Researchers from the Technion Faculty of Biology have discovered a sophisticated, autoregulatory mechanism that makes protein synthesis in the human body more efficient

The researchers say damage to this mechanism may be linked to many illnesses

Researchers from the Technion Faculty of Biology have discovered a sophisticated regulatory mechanism that makes protein synthesis in the human body more efficient. The researchers say damage to this mechanism may be linked to many illnesses, and that their findings are likely to lead to a better understanding and improved treatment of biological disruptions. The findings of the study led by Professor Yoav Arava and doctoral student Ofri Levi were recently published in PLoS Biology.

The Aminoacyl-tRNA synthetases enzyme (green) identifies a tRNA molecule (brown) and binds it to an amino acid. The molecule is correctly identified according to the regions marked in red. The Technion researchers discovered that the enzyme also knows how to identify other types of RNA molecules (mRNA). Moreover, correct identification of the mRNA depends on regions that are very similar to the identification regions along the tRNA (marked in red).

Proteins, a major component of the human body, are synthesized by a cellular factory known as the ribosome. For protein synthesis, the ribosome uses two main components: mRNA, which contains the necessary code for protein synthesis, and tRNA, which carries the amino acids, the protein’s building blocks. 

The research conducted at the Technion focused on a unique family of enzymes –Aminoacyl-tRNA synthetases (aaRSs) – that play an important role in properly binding the amino acid molecule to the corresponding tRNA. The precision and efficiency of these enzymes are critical to the quality of the raw materials reaching the ribosome and hence to the quality of the future protein. While research groups around the world have been investigating the role of these enzymes for decades, the Technion researchers discovered another, previously unknown function.

Doctoral student Ofri Levi

Prof. Arava’s research group discovered that in addition to binding the amino acids to their matching  tRNA, these enzymes also regulate their prevalence in accordance with the amount of available amino acids. When amino acids are abundant and large quantity of enzymes are required, the enzymes activate an autoregulatory mechanism that increases their production. The opposite occurs when a smaller quantity of enzymes is needed. Furthermore, the researchers deciphered the molecular mechanism that executes this action: the enzyme binds its own mRNA in a region that mimics the binding site on its natural tRNA target.

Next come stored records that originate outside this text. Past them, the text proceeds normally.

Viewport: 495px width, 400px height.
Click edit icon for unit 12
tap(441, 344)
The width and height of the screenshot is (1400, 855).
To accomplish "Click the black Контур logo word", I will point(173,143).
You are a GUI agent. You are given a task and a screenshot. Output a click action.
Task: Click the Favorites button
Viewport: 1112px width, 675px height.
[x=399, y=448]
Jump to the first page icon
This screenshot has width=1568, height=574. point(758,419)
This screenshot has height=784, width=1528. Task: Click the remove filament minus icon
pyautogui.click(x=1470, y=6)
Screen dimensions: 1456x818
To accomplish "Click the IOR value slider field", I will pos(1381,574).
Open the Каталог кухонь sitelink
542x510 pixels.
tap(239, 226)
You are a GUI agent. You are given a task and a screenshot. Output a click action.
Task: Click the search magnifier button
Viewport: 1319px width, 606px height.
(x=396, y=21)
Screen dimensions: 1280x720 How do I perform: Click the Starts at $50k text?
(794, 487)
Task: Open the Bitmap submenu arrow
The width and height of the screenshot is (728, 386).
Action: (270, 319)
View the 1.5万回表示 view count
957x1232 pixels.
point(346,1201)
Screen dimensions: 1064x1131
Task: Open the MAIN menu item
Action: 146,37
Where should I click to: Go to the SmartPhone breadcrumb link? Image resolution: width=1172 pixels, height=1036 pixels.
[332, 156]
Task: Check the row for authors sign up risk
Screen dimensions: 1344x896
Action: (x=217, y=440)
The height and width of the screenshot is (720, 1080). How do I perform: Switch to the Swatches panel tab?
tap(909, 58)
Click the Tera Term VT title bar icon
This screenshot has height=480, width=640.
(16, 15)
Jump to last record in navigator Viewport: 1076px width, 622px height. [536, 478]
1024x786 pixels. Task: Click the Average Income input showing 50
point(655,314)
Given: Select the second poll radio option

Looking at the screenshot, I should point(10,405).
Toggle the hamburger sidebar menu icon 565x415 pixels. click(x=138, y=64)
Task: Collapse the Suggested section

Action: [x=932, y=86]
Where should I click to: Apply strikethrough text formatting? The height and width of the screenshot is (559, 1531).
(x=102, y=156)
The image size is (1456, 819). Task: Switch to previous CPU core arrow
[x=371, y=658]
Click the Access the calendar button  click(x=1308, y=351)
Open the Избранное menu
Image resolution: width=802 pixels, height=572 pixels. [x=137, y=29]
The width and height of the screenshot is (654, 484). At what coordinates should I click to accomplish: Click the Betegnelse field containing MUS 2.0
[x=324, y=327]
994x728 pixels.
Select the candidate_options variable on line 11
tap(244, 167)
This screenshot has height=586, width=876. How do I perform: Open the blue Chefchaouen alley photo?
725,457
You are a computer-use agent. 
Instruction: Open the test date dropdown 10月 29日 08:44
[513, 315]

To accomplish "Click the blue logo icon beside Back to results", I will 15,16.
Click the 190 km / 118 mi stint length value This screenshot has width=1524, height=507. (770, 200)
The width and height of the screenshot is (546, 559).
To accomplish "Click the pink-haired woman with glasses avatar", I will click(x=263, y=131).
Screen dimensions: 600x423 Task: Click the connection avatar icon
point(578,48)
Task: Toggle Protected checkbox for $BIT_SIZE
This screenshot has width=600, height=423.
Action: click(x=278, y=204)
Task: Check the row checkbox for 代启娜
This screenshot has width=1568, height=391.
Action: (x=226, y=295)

Even though in the current research the Technion researchers focused on a single enzyme from the Aminoacyl-tRNA synthetases family, they believe that this autoregulatory mechanism exists in all twenty enzymes belonging to this family. This intelligent mechanism enables the molecule to regulate its amount in accordance with the cell’s needs and probably developed in an early stage of evolution.

Due to the critical role of Aminoacyl-tRNA synthetases in determining the quality of the raw materials in the ribosome, any disruption in their activity is likely to lead to the synthesis of harmful proteins. Indeed, mutations of these enzymes are involved in many human illnesses, in particular those related to the nervous system such as amyotrophic lateral sclerosis (ALS) and Charcot-Marie-Tooth (CMT). Hence, this research may lead to a better understanding of illnesses and to the development of new ways to treat them.

The research is funded by the Israel Science Foundation (ISF), the US-Israel Binational Science Foundation (BSF) and the Russell Berrie Nanotechnology Institute (RBNI) at the Technion.

Prof. Yoav Arava

Prof. Yoav Arava completed his bachelor’s degree in the Faculty of Agriculture in Rehovot, his master’s and doctorate in the Faculty of Biochemistry at the Weizmann Institute of Science and his post-doctorate in the Department of Biochemistry at Stanford University. He has been the recipient of many awards, including the Yanai Prize for Excellence in Academic Education (2012) and the Mani Award for Excellence in Teaching (2009). Prof. Arava’s laboratory focuses on proteins that bind to RNA molecules and on the biochemical and molecular attributes of their functioning. “We use two main experimental systems: yeast cells (used for the research described here) and nerve cells,” he said. “By generating genetic changes in these systems we attempt to understand the communication between proteins and RNA and its contribution to the physiology of the cell. The current paper is a classic example of the work in our laboratory: we identified a link between proteins and particular RNA molecules, and by generating genetic changes in the protein or the RNA we were able to expose a new physiological function and its underlying mechanism.”